Hoje quero falar dela.
Quando ela casou, levou dentro de si as imagens daquilo que seria um casamento, um marido e uma esposa.
Aos poucos, estas imagens foram sendo desgastadas com o contato com a realidade tão diferente que se lhe apresentava aos olhos – e aos sentidos interiores. Talvez a imagem que primeiro tenha se desgastado foi a do homem com o qual se casara e, depois, a do casamento, isto é, da vida a dois. Por último, vieram as que teriam consequências as mais desastrosas para si mesmo: a da esposa que não fora, porque não pudera ser. Escuridão e trevas a rodeavam.
Tudo isso podia ser suportado, menos a ideia de haver fracassado como mulher. Ela
não se perdoou assim como nenhuma mulher o faria. E assim, com estas três
imagens destruídas, teve início todo o seu drama, toda a sua frustração, todo o
seu abandono primeiro e, depois, toda a sua atividade desenfreada com a qual
procurava afastar de si o fantasma do carrasco cruel que fora a realidade para
com os seus sonhos de menina moça, tão sensível, tão meiga e tão sonhadora.
Tudo estava acabado. Assim lhe parecia. Entretanto, a vida continuou para ela.
Trevas
e escuridão a rodeavam. O abatimento e a tristeza caíram como a lâmina de uma
guilhotina. Entregue a si própria e impotente, dilacerou suas carnes numa ânsia
de não mais existir. Nessa busca frenética, desesperada e inconsciente,
transformou-se num farrapo humano. A tristeza imensa começou a destruir o seu
próprio corpo, pois, dentro dele não havia mais nada que o animasse e só o
aniquilamento total parecia o elixir para o seu mal. O mal de uma vida
malograda. Impossível descrever o ser em que se transformou. Só uma coisa a
mantinha viva: seus filhos ainda pequenos.
Para
eles se voltou. Eles precisavam dela, eles acreditavam nela, eles aceitavam seu
amor e respondiam com amor. Ali ela podia ver e sentir a alegria ingênua de
viver e que um dia sentira em si mesma. A eles se entregou, fez deles a sua
razão de viver, no contato diário com espíritos ainda não endurecidos e
deformados, passou ela a viver. A chama ainda não se apagara totalmente.

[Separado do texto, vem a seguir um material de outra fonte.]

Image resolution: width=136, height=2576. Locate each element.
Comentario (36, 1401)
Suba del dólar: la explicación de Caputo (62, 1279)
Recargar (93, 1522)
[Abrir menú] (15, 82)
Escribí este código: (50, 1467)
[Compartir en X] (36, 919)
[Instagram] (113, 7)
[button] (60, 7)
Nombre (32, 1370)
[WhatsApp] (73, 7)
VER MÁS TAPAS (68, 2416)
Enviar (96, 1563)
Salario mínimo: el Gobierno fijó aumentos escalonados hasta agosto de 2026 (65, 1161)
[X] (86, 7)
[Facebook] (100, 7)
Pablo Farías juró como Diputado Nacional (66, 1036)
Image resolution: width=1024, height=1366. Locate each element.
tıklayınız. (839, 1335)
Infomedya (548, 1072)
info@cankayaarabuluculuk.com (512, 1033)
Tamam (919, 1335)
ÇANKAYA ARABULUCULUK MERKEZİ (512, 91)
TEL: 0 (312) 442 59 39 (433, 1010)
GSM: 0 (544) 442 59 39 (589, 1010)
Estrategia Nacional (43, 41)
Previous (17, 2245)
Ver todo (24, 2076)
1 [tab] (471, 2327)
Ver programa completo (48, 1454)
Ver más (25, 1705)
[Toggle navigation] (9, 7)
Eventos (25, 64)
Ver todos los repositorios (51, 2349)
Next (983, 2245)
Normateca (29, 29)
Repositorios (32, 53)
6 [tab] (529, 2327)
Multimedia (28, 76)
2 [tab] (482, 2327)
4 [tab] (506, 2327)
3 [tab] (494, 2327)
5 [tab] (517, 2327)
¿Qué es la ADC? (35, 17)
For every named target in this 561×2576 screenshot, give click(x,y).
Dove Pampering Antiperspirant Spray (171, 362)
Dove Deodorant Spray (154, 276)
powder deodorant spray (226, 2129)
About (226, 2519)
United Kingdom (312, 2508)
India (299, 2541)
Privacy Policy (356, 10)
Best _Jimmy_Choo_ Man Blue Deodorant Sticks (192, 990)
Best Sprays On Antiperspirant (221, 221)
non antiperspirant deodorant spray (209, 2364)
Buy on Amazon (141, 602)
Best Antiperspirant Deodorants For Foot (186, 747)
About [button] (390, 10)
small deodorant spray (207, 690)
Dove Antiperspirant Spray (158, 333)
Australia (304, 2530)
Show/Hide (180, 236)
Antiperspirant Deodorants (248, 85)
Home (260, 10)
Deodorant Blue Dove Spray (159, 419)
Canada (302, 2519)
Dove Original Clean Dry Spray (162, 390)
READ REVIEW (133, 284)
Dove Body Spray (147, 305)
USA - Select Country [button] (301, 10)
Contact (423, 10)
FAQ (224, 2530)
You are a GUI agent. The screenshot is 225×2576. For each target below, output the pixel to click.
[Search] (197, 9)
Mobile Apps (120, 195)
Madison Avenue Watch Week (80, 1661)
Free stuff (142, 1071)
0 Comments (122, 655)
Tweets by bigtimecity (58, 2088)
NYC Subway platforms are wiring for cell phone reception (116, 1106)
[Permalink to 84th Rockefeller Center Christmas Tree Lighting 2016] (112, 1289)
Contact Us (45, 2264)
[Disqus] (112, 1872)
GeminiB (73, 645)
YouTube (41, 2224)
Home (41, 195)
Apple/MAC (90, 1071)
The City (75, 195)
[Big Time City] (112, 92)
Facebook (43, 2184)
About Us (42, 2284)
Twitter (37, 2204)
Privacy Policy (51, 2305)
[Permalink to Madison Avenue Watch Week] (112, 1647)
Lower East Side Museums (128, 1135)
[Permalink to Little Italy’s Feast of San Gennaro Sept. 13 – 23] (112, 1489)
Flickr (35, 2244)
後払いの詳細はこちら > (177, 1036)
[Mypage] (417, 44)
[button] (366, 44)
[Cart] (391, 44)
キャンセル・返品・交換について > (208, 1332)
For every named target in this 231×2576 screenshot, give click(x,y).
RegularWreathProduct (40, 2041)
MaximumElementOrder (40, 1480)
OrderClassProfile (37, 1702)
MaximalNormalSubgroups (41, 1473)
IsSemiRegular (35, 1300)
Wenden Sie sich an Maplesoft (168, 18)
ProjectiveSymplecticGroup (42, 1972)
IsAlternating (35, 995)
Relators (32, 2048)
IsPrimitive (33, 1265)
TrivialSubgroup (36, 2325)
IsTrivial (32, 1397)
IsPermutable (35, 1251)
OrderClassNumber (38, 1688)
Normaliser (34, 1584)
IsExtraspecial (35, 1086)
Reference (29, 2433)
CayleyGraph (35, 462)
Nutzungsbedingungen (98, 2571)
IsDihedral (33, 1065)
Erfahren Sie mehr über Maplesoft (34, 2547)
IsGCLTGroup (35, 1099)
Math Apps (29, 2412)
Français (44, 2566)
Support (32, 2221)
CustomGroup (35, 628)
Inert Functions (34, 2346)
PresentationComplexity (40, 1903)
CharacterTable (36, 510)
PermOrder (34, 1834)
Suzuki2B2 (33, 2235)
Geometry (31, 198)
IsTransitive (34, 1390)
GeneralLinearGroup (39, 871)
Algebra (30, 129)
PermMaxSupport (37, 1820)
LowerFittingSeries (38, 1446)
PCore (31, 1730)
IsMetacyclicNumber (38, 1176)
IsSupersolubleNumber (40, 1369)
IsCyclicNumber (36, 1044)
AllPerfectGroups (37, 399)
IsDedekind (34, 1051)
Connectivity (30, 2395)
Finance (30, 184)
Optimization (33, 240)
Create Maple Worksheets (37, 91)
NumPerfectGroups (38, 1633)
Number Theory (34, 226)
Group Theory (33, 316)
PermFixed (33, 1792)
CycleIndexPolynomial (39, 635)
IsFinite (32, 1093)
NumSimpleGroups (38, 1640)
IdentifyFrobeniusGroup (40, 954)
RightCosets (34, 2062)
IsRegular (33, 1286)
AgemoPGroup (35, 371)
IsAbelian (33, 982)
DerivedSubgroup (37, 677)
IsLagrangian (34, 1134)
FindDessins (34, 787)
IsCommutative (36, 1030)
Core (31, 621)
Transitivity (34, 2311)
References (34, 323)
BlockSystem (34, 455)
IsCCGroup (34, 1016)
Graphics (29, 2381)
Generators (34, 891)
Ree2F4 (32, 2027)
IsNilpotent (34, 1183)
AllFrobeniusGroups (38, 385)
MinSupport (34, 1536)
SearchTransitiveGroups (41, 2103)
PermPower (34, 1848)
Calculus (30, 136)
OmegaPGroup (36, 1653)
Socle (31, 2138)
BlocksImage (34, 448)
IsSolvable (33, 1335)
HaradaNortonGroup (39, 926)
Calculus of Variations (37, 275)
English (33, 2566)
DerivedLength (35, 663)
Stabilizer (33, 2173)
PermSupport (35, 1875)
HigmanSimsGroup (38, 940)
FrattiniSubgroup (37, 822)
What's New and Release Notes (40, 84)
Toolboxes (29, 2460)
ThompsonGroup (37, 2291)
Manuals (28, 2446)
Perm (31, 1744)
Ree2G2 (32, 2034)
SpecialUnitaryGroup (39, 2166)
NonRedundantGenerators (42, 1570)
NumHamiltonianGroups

Trancou-se para o mundo sujo que quase a destruíra e daí tirou forças, pouco a
pouco.
O
tempo passou, os filhos cresciam e também crescia dentro dela a consciência de
ser uma pessoa sozinha.
Do
seu espanto e, sobretudo, do seu orgulho ofendido tirou forças e animada por um
desprezo infinito, separou-se dele. Rasgou todos os laços, renunciou a ele,
como se fosse apenas poeira e lama – tudo isso para esmagar seu sedutor com sua
grandeza de alma, para ter o direito de desprezá-lo enquanto vivesse.
Ela
começou a sonhar com uma espécie de céu na terra; era de uma credulidade sem
limites e se mais tarde adoeceu foi porque se enganara com seu marido. Seu
companheiro se degradara e lhe cuspira em cima - a humilhara. Seu espírito
romântico não pode suportar isso. E, além disso, a ofensa. Em vez de pão ela se
alimentava com seu delírio rancoroso.
Mas
isto foi antes. Muito antes de eu conhece-la.
No
princípio até que me envaidecia; uma mulher querendo-me só para ela e
incomodando-se com a companhia de meus amigos, fossem homens, fossem mulheres.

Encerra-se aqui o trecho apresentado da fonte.